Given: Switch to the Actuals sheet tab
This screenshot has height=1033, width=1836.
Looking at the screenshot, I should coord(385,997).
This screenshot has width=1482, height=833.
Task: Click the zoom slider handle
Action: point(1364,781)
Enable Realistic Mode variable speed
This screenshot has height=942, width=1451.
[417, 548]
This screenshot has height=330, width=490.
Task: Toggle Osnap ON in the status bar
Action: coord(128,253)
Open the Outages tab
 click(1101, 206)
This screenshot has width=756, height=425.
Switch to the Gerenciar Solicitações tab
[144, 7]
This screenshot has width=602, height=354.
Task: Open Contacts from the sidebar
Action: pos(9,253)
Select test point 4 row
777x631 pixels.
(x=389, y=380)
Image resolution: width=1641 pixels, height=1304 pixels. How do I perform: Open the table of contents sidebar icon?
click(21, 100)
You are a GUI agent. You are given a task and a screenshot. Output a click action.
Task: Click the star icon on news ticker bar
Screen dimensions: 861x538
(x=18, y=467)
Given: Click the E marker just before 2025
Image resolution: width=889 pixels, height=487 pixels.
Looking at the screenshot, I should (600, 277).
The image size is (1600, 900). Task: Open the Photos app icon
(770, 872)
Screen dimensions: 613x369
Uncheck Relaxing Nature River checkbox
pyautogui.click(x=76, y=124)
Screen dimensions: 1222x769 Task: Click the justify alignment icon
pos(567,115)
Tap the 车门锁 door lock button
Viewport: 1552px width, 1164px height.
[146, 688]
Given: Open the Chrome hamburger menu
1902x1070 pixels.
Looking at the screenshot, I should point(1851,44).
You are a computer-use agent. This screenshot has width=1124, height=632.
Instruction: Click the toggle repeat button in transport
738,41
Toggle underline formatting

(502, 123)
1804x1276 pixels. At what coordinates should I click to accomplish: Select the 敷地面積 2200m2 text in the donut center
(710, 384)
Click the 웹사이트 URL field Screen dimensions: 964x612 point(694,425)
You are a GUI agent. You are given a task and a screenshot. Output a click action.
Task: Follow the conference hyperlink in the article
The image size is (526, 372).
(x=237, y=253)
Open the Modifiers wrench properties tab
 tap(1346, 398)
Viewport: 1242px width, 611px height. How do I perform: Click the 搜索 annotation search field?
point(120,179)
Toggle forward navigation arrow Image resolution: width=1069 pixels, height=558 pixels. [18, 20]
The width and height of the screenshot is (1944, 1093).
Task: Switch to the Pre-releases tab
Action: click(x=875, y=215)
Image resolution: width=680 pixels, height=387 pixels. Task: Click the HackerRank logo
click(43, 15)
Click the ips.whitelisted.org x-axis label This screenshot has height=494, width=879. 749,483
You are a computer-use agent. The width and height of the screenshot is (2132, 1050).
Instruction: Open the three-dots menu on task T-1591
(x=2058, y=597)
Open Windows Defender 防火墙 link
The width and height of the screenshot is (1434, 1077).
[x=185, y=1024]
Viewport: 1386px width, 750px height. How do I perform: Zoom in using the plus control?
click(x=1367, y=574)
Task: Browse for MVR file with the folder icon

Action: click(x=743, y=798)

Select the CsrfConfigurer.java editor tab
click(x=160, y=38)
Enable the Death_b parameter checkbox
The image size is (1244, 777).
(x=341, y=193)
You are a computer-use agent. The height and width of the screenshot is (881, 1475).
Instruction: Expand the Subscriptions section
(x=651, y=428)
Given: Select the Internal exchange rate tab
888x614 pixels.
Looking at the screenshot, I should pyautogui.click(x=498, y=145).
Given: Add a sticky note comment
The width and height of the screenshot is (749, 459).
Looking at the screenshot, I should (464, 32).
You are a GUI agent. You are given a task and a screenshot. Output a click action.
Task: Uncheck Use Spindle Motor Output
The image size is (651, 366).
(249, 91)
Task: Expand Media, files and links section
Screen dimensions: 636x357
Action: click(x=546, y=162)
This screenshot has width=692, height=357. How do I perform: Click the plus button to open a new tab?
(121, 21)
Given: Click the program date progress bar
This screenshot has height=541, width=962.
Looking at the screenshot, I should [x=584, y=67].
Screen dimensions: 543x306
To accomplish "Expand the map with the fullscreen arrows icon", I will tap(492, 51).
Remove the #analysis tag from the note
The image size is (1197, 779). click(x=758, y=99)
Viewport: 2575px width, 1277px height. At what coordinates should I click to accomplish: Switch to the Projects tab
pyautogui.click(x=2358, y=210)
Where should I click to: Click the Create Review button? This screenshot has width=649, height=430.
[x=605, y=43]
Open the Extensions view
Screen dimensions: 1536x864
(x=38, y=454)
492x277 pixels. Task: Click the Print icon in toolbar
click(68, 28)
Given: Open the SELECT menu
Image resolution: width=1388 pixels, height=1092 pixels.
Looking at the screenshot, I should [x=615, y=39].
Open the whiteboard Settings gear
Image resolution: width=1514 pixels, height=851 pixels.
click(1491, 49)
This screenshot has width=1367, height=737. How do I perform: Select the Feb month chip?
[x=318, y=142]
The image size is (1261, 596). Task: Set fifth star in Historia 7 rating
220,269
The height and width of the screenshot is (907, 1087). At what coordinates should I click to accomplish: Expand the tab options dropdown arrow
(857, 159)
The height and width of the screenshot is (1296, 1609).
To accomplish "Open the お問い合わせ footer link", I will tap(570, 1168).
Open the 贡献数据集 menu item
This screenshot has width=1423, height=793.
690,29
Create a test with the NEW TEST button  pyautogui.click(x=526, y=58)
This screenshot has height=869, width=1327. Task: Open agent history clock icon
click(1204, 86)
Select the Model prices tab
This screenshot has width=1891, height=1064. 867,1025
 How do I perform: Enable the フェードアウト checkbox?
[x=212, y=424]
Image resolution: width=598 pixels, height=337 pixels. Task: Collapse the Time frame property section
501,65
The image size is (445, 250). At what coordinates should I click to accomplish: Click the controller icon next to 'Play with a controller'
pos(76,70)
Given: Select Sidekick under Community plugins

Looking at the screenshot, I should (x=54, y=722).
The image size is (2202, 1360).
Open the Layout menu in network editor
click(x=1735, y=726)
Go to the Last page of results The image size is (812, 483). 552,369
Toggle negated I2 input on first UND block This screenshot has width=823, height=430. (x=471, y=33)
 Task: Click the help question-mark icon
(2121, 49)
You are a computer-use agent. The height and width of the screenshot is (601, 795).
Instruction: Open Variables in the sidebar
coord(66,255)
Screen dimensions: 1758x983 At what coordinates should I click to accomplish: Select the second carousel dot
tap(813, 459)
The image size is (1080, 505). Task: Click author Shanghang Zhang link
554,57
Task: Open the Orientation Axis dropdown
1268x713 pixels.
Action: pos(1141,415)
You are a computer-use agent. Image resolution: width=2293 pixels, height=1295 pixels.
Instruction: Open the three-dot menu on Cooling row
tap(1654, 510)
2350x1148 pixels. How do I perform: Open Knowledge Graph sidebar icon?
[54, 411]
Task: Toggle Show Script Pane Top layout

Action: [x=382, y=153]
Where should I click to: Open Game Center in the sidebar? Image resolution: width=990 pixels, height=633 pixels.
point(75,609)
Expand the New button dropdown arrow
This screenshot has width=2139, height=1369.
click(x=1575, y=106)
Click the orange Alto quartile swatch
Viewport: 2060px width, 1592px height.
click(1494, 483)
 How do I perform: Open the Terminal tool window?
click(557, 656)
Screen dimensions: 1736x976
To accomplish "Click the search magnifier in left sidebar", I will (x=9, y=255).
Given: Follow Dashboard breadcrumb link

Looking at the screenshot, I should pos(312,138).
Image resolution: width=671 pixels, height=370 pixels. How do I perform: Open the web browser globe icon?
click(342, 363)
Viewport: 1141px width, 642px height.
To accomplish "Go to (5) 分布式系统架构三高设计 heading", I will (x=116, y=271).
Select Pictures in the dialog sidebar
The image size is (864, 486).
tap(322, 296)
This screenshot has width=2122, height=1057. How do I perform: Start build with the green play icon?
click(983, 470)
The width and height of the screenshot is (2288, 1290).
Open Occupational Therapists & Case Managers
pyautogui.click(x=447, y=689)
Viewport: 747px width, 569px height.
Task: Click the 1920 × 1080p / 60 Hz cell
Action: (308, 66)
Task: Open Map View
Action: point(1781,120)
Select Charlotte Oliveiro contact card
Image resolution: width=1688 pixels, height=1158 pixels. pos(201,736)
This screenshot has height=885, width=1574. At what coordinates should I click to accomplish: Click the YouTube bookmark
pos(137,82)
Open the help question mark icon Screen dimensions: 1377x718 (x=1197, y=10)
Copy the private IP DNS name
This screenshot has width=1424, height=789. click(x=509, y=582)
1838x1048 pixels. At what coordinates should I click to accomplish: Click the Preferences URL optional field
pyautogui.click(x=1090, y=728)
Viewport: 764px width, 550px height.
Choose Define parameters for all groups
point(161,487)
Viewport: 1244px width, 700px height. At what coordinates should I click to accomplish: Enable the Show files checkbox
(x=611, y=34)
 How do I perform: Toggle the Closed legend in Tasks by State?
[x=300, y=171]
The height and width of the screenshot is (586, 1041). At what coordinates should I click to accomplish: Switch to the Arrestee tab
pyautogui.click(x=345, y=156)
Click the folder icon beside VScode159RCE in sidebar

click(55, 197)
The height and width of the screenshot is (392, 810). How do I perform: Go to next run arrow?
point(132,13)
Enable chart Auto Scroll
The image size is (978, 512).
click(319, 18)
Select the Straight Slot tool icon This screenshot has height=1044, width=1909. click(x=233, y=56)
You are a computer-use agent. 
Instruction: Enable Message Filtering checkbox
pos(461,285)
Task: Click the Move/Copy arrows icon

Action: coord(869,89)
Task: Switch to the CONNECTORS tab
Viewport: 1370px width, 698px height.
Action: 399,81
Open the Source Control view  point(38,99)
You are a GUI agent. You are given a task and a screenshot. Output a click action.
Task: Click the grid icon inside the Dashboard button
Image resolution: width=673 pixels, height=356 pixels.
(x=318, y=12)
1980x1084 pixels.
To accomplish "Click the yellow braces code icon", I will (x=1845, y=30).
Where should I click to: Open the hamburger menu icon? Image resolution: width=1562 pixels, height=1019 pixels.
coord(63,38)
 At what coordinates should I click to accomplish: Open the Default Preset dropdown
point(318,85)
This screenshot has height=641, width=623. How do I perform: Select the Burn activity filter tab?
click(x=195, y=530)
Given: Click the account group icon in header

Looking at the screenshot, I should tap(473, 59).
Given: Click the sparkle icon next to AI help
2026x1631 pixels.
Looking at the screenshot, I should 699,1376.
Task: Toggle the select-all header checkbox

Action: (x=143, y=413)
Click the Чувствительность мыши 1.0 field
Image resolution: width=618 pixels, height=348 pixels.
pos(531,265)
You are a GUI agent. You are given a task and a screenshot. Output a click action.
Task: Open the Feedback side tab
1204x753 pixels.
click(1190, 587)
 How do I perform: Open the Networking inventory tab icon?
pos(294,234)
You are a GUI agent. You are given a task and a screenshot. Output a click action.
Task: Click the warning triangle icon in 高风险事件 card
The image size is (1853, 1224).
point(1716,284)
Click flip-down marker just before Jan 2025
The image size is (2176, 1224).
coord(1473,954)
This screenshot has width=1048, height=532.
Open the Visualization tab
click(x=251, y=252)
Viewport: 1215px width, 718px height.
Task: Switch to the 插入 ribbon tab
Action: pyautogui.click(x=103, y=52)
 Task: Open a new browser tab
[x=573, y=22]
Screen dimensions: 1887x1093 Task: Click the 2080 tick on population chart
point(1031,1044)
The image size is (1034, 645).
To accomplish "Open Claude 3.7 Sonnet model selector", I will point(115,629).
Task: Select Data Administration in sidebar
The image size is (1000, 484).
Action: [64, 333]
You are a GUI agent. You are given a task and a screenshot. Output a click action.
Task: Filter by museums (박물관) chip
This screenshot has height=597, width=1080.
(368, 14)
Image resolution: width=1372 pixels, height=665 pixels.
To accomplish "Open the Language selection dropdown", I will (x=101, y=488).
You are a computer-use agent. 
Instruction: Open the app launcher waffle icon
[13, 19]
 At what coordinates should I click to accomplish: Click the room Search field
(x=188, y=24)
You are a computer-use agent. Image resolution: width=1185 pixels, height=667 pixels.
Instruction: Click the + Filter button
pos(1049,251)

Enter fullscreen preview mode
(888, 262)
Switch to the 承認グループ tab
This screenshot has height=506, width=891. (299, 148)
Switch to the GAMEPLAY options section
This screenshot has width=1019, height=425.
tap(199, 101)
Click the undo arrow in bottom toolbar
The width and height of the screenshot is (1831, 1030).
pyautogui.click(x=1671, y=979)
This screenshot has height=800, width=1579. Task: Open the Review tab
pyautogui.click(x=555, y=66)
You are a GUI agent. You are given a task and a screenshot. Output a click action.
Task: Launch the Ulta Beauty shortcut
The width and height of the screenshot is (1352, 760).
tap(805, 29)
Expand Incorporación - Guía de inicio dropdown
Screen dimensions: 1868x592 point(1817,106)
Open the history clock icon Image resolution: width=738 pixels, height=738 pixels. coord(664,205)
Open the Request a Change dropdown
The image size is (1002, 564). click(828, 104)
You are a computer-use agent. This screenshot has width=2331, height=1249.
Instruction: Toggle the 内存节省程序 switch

------------------------------------------------------------------------

§ **Task requirements**: Using the entries above, work out the number of lines that hold the word "will" and write it with no other words.

§ **Result below**: 7